Work to complete: Each line of the data below holding the word "computer" must be copied.

Records for this task:
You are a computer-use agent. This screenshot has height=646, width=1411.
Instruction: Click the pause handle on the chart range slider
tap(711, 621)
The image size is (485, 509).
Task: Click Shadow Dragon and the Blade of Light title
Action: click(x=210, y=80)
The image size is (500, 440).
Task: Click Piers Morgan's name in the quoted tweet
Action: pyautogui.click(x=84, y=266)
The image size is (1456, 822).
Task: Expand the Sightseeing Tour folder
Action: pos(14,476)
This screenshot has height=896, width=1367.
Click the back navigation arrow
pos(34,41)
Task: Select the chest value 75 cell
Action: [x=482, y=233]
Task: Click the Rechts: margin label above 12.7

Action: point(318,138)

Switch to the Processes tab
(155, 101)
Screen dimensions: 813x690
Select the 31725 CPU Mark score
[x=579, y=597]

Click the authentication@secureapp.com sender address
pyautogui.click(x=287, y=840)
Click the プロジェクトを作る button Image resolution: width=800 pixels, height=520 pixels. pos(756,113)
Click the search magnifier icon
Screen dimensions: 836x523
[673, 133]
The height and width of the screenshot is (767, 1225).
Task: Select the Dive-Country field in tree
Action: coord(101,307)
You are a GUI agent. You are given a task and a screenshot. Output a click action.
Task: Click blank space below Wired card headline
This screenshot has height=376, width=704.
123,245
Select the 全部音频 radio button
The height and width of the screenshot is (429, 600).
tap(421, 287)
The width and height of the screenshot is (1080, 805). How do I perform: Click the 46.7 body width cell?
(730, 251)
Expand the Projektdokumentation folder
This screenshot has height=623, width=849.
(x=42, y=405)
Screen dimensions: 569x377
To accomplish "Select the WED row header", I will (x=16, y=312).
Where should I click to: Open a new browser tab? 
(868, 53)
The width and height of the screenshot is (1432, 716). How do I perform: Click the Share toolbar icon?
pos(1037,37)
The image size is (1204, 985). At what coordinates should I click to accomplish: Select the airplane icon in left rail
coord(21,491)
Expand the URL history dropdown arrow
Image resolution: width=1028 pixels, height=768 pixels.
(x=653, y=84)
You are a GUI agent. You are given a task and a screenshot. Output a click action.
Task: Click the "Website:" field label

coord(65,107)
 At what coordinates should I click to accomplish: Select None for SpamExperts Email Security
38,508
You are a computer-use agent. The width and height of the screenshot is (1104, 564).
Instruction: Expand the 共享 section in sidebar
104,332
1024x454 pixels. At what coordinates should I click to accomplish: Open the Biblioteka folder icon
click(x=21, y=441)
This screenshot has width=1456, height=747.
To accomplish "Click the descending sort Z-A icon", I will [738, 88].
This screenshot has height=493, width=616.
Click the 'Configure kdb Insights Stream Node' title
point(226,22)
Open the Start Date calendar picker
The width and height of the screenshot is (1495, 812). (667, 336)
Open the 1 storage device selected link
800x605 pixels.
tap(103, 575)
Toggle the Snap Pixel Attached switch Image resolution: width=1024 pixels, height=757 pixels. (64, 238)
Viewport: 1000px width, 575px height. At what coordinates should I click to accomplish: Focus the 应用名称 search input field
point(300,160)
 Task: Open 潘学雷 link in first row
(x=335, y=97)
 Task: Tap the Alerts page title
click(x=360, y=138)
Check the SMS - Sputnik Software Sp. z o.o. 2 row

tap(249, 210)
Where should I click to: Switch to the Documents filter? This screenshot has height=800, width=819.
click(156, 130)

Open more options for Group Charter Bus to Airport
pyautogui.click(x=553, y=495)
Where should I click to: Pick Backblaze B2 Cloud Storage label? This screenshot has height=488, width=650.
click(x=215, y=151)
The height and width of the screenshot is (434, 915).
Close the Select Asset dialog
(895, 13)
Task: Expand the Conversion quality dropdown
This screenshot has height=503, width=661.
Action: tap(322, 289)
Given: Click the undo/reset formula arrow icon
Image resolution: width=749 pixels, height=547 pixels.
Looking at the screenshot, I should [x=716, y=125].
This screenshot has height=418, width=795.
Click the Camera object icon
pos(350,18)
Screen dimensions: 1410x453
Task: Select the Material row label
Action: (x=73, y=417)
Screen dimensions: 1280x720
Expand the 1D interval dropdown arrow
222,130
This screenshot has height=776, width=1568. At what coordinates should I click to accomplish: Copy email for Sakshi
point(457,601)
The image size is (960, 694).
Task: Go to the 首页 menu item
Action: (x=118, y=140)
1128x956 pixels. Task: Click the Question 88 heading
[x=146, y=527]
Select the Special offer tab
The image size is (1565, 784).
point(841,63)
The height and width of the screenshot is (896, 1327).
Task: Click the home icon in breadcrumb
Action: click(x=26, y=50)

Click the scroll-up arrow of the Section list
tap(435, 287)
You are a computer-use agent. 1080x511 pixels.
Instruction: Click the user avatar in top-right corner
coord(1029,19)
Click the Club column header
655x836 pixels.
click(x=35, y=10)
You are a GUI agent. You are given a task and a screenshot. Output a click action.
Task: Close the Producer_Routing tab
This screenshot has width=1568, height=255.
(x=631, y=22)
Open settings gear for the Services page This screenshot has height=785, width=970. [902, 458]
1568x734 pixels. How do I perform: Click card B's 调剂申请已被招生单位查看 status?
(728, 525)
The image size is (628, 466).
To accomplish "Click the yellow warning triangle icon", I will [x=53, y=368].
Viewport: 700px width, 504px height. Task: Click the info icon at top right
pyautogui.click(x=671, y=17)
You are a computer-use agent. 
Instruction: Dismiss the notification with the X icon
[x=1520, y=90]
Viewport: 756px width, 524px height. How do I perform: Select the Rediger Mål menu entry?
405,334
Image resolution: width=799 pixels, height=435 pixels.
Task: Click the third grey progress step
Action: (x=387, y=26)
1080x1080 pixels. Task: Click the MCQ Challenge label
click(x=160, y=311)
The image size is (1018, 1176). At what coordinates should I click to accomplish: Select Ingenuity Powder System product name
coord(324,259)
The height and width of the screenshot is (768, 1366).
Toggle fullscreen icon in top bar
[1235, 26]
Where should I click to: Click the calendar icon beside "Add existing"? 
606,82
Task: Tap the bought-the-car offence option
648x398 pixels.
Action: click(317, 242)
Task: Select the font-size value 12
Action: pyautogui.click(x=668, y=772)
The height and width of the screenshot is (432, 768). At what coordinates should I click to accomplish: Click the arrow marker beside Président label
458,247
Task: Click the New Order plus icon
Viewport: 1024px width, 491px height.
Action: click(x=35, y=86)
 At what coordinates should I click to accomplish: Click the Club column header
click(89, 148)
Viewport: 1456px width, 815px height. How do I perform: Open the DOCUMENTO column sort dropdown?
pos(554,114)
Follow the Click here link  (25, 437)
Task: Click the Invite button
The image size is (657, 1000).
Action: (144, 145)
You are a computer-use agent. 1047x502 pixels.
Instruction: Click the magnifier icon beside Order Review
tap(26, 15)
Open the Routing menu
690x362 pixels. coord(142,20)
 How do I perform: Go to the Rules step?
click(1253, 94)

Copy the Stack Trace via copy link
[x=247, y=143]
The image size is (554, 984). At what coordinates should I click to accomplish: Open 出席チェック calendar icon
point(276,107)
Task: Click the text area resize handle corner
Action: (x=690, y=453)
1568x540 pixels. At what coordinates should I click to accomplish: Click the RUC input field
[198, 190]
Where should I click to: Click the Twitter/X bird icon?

Task answer:
You are a computer-use agent. This screenshot has height=646, width=1411.
You are a computer-use agent. The width and height of the screenshot is (1104, 564).
You are a computer-use agent. 1080x511 pixels.
You are a computer-use agent. 
You are a computer-use agent. 1047x502 pixels.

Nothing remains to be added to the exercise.